Head and neck squamous cell carcinoma (HNSCC) is the sixth most common form of cancer. A mutant form of the tumor suppressor gene p53 is often found in HNSCC. p53 plays an important role in DNA repair and can initiate apoptosis in cells with irreparable DNA damage. In response to DNA damage, p53 can also hold cells at the G1/S regulation point to allow cells more time to fix DNA damage before proceeding to DNA replication. Cells with mutant p53 may pass through the G1/S checkpoint with DNA damage that may be repaired at the G2/M checkpoint before mitosis. Despite mutations in p53, HNSCC tumors can escape destruction by DNA damaging therapies. In order to repair damage, these cells likely rely on WEE1, a cell cycle kinase which can prevent entry of damaged cells into mitosis. The research group of the late Dr. Eduardo Mendez previously published studies showing that WEE1, a G2/M checkpoint regulator gene, is required for survival of p53 mutant HNSCC cells. Dr. Mendez led a phase I clinical trial showing that an inhibitor of WEE1, AZD1775, in combination with DNA damaging chemotherapy, reduced tumors in patients.
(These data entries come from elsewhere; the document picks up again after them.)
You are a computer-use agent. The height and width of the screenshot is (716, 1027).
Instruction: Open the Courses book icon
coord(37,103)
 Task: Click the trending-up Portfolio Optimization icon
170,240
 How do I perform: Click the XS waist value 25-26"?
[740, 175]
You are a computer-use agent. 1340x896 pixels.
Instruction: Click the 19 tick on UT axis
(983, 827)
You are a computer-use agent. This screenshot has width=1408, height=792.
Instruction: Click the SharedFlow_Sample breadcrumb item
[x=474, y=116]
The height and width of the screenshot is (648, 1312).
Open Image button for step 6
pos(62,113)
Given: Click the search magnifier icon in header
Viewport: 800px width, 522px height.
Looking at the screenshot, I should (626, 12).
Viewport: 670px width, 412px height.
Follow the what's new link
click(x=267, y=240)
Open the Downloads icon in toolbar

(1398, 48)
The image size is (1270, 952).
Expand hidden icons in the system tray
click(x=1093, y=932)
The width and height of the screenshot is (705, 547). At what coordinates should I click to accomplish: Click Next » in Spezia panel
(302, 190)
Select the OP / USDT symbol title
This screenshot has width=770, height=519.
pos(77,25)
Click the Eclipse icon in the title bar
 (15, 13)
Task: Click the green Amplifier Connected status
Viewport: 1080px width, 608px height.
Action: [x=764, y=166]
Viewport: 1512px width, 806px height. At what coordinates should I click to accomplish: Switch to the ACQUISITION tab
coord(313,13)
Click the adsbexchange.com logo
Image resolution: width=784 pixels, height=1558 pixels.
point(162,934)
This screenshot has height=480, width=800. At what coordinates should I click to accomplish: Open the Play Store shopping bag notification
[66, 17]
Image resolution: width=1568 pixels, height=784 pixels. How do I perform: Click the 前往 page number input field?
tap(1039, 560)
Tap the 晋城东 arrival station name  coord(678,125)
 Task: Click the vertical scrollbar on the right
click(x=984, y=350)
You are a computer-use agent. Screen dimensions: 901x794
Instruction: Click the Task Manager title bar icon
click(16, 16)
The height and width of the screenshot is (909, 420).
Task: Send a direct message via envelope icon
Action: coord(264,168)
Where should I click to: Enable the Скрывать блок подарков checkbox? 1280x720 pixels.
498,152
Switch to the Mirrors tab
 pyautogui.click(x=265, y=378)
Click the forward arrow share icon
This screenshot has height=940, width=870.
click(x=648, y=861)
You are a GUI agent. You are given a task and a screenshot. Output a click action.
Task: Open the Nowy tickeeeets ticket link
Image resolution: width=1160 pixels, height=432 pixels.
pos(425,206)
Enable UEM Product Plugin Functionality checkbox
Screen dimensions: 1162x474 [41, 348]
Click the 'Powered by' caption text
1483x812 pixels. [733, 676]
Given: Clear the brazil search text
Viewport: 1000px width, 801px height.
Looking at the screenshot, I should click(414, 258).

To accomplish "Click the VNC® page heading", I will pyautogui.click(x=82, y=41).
The laboratory of Dr. Mendez (Clinical Research Division) initiated a collaboration with the Sidorova lab at (University of Washington, Department of Pathology) to learn more about cellular responses to AZD1775. They published a study in Molecular Cancer Research in which they leverage this understanding to improve therapeutic options for HNSCC patients. This study, led by Post-Doctoral Research Fellow Dr. Ahmed Diab, followed HNSCC cell lines through multiple cell cycles after WEE1 inhibition. The researchers found that WEE1 inhibition resulted in some cells becoming phosphorylated on the histone H2AX (γH2AX), a marker of DNA damage. They next tested WEE1 inhibition in cells lines depleted of p53 and found a larger portion of these cells contained very high amounts of γH2AX. The authors confirmed the presence of DNA single- and double-strand breaks (SSB and DSB) in these cells through comet assays. Diab explained the results: "During a therapeutically relevant regimen of exposure to AZD1775 p53 status alters cellular responses in every phase of the cell cycle, and over consecutive cycles, resulting in a cytotoxic positive feedback loop. Not just the G1/S checkpoint, as was expected, but also the G2/M checkpoint response to WEE1 inhibition are attenuated in p53-deficient cells, and unexpectedly, the replication stress-related slowing of replication forks is exacerbated."
When both cell lines were treated with AZD1775, they found lower levels of 53BP1 bodies, an indicator of replication stress, in p53-deficient cells. In explaining the significance of the study Diab said, "While both in control and p53-null lines cells that replicated DNA and progressed through mitosis in AZD1775 can carry over residual DNA damage even if the drug is no longer present, only the p53-proficient line develops 53BP1 bodies, while p53-deficient cells instead mount a secondary γH2AX response. To my knowledge, a phenotypic interaction between p53 and 53BP1 in the context of the response to WEE1 inhibition has not been observed previously and its mechanism is as yet unknown."
While some forms of HNSCC are associated with heavy tobacco or alcohol use, others are thought to be caused by the human papillomavirus (HPV). HPV- HNSCC often have a mutant form of p53, while HPV in HPV+ HNSCC can inactivate p53. On the future of AZD1775 research Diab said, "Hypersensitivity of HPV+ HNSCC to AZD1775 may be determined by p53 inactivation plus additional, yet unknown, factors, and open up possibilities for much needed new therapies at the time when the incidence of HPV-positive oropharyngeal carcinoma in the US population is rising."
This work was funded by the National Cancer Institute, Seattle Translational Tumor Research, and the University of Washington Royalty Research Fund.
Fred Hutch/UW Cancer Consortium members Julia Sidorova (UW) and Eduardo Mendez (FH/UW) contributed to this work.
Diab A, Kao M, Kehrli K, Kim HY, Sidorova J, Méndez E. 2019. Multiple defects sensitize p53-deficient head and neck cancer cells to the WEE1 kinase inhibition. Mol Cancer Res. DOI: 10.1158/1541-7786.MCR-18-0860.